According to a recent report from the Lexington Herald-Leader, more than 60 percent of MSHA penalties levied against companies operating in Kentucky in the last 10 years remain uncollected, totaling $24.6 million in unpaid fines. Some of the largest delinquencies belong to the largest operations, including Massey Energy, Alliance Resource Partners, and TECO Coal, which operates the Hazard Number 4 mine, where a roof collapse killed a roof bolter on February 16.

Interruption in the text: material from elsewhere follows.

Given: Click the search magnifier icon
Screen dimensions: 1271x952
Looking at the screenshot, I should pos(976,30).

Coal mining is one of the highest paying jobs in eastern Kentucky counties, where between a fifth and a third of the population lives below the federal poverty line, and the median wage is half that of the national figure. Starting wages for miners are around $15 an hour, more than double the prevailing wages in most of the area, and many workers are lured into non-union mines with the promise of salaries that could rise to $50,000 to $60,000. In the last two years, 12,000 people have undergone the 40-hour mine training course to become certified, and the state has issued 7,287 temporary licenses for underground work, although only 2,000 of those newly licensed have secured employment.

Nevertheless, some industry representatives and regulators continue to insist that there is a labor shortage. “We’re losing production even though the price of coal is up,” Kentucky Coal Association President Bill Caylor told the Los Angeles Times last month. “There is not a large enough pool of workers.”

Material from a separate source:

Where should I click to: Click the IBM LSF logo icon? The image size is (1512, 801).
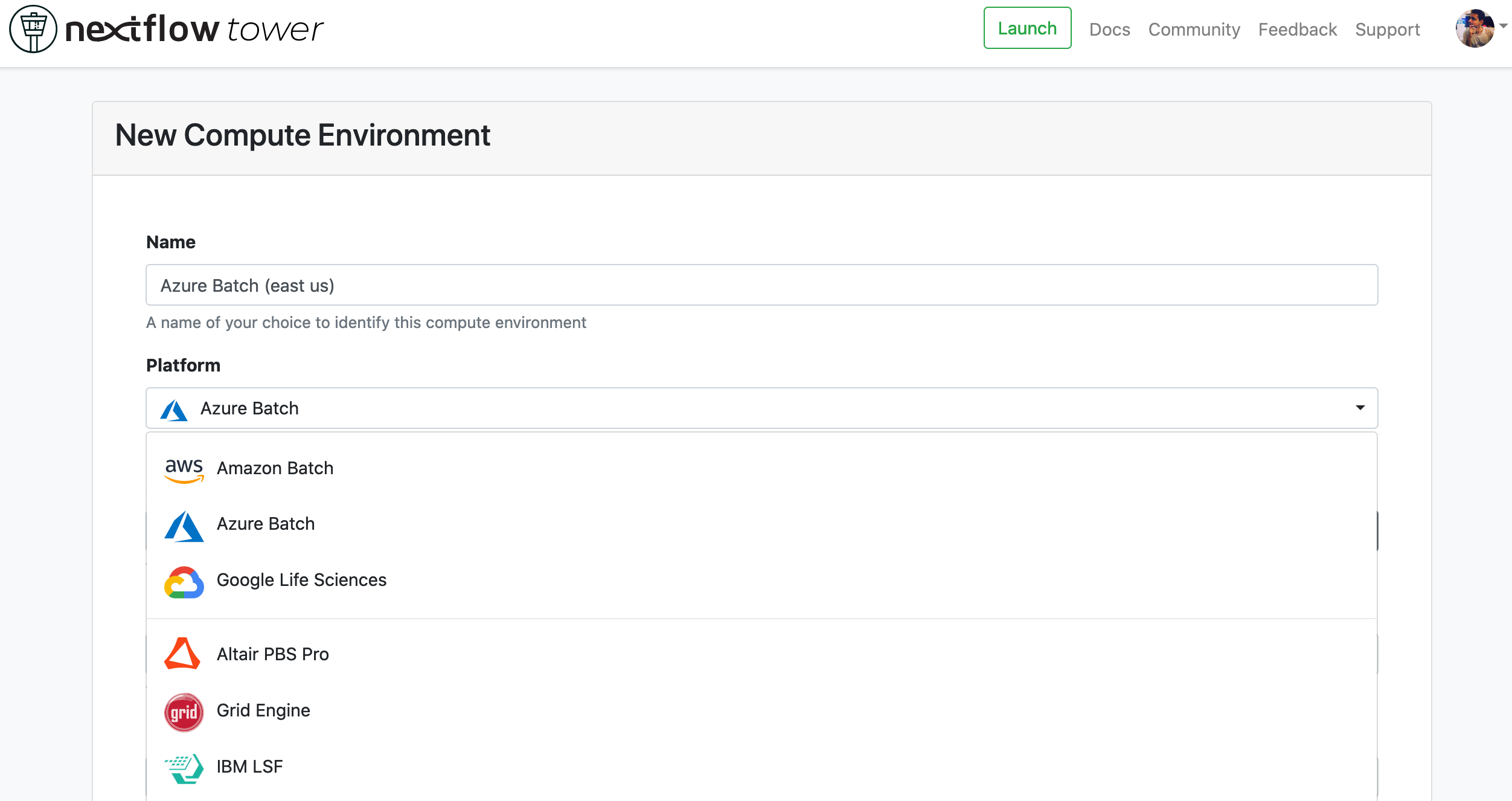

Charlie Brease, the president of Massey Energy subsidiary Sidney Coal Co., requested that the Kentucky Coal Board relax its requirement of English proficiency so that the company could bring in Hispanic immigrant workers for training. “It’s common knowledge that the work ethic of the Eastern Kentucky worker has declined from where it once was,” he wrote in a December memorandum. “Attitudes have changed among the existing work force, which affects attendance, drug use, and ultimately productivity.” At the Board’s March 10 meeting, the proposal was not discussed, although the “labor shortage” is still being publicly lamented by officials and executives.

Publication of the statement last month provoked such opposition among miners that Brease offered an apology for his insinuation of rampant drug abuse. Subsequently, the media coverage has attempted to paint the miners’ opposition as racist and backward.

Most miners actually quoted in the press, however, direct their anger at what is to be another attack on wages and benefits. Homer Black, a disabled miner working at the Sidney Coal preparation plant, told the Associated Press, “They bring Mexicans in here, they’ll get ’em killed.” Of his co-workers, Black said, “These people ain’t going to put up with it.” Shannon Gibson, who had just been hired to work at Sidney, added, “They’re just looking for more workers who’ll work cheaper and longer.”